The Ninth Circuit order said that “NMFS has not satisfactorily explained the basis of its decision.”

“First, the agency has not adequately explained its finding that sea lions are having a ‘significant negative impact’ on the decline or recovery of listed salmonid populations given earlier factual findings by NMFS that fisheries that cause similar or greater mortality among these populations are not having significant negative impacts,” the order said. “Second, the agency has not adequately explained why a California sea lion predation rate of 1 percent would have a significant negative impact on the decline or recovery of these salmonid populations.” The 2008 NOAA approval called for sea lion removals to be ended if predation dipped to or below 1 percent of upriver fish run.

The agency says for salmon to recover it was crucial to make advances — even incremental ones — across the broadest possible range of activities that affect their survival, including harvest and hatchery management, habitat restoration, dam operations and control of predators like birds, sea lions and pike minnows.

▶ Assignment
Copy the passage about sea lions and salmon between "The Ninth Circuit" and "upriver fish run.", inclusive.

(Collected data)
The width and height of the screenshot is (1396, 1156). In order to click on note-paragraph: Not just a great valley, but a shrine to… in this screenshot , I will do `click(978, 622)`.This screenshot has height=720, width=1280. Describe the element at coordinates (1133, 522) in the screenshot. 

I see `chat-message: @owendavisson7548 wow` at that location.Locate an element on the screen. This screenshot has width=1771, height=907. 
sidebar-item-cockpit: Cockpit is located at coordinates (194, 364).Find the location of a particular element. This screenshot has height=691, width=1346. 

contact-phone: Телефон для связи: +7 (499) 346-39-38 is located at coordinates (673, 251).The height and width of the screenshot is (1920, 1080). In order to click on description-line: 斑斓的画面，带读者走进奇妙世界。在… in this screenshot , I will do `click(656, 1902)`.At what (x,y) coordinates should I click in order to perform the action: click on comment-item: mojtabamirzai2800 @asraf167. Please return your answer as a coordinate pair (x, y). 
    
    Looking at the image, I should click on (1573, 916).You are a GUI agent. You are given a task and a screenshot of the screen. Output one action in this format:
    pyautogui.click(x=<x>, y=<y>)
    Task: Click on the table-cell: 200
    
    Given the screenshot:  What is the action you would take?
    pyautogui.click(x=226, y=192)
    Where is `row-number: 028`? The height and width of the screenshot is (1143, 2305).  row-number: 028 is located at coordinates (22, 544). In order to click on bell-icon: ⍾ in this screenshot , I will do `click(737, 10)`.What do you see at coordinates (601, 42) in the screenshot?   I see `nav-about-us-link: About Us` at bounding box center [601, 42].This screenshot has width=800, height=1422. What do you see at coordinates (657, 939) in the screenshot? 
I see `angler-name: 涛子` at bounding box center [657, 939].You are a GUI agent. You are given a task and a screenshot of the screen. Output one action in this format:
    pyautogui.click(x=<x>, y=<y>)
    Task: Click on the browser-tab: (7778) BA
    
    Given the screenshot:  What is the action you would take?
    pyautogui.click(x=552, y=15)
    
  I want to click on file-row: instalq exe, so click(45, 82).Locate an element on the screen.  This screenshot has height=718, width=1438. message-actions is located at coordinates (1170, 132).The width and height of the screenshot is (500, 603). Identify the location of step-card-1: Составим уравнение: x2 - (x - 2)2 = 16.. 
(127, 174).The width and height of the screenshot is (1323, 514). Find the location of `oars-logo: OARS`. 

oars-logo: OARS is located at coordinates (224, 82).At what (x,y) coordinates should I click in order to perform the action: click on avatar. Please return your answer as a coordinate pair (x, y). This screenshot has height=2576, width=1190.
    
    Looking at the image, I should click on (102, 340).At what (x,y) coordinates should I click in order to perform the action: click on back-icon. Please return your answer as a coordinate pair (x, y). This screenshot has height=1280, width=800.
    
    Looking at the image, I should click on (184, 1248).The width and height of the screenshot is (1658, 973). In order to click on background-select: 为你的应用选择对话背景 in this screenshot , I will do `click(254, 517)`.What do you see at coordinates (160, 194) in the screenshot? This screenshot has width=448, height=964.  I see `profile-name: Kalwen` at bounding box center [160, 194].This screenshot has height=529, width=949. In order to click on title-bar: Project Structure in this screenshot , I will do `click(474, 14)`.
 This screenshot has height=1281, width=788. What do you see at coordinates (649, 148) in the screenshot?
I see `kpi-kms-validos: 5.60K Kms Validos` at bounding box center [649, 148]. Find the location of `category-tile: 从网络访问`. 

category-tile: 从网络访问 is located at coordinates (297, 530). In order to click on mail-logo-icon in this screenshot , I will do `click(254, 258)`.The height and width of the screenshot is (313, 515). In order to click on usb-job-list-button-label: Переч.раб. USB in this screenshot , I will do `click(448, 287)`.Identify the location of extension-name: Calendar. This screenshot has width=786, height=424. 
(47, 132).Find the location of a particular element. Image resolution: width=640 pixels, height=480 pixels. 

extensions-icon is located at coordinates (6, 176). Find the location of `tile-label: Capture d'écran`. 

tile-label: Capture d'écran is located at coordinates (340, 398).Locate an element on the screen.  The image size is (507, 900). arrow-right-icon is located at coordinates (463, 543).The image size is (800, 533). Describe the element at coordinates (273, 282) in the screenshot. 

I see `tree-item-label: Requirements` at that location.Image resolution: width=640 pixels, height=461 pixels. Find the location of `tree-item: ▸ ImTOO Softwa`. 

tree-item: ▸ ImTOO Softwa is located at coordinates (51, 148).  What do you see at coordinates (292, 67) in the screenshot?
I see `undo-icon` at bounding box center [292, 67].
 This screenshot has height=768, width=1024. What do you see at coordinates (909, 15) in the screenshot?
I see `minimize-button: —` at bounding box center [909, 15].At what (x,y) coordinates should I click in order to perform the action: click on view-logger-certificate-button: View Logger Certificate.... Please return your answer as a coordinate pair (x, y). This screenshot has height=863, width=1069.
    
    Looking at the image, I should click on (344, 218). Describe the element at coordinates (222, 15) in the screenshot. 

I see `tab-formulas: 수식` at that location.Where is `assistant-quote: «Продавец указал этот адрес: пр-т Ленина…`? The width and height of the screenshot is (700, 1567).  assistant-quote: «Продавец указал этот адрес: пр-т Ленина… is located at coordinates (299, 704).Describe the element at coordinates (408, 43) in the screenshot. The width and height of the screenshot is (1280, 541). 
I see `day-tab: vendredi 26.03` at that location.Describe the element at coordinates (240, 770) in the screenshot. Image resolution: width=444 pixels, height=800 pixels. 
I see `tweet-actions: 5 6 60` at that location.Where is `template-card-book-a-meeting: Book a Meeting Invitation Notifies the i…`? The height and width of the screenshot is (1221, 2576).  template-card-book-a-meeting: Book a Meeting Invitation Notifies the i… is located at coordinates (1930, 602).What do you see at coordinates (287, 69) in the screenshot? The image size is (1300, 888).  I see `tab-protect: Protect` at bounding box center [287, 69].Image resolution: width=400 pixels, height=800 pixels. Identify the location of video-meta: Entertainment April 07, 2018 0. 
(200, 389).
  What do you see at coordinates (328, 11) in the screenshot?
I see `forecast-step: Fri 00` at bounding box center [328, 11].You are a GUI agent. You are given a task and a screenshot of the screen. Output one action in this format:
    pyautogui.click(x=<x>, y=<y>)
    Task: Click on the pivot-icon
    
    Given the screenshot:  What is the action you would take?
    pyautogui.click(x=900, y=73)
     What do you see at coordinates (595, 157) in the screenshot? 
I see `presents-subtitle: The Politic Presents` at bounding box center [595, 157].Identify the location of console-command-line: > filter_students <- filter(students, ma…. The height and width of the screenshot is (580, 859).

▶ Solution to this task
The Ninth Circuit order said that “NMFS has not satisfactorily explained the basis of its decision.”

“First, the agency has not adequately explained its finding that sea lions are having a ‘significant negative impact’ on the decline or recovery of listed salmonid populations given earlier factual findings by NMFS that fisheries that cause similar or greater mortality among these populations are not having significant negative impacts,” the order said. “Second, the agency has not adequately explained why a California sea lion predation rate of 1 percent would have a significant negative impact on the decline or recovery of these salmonid populations.” The 2008 NOAA approval called for sea lion removals to be ended if predation dipped to or below 1 percent of upriver fish run.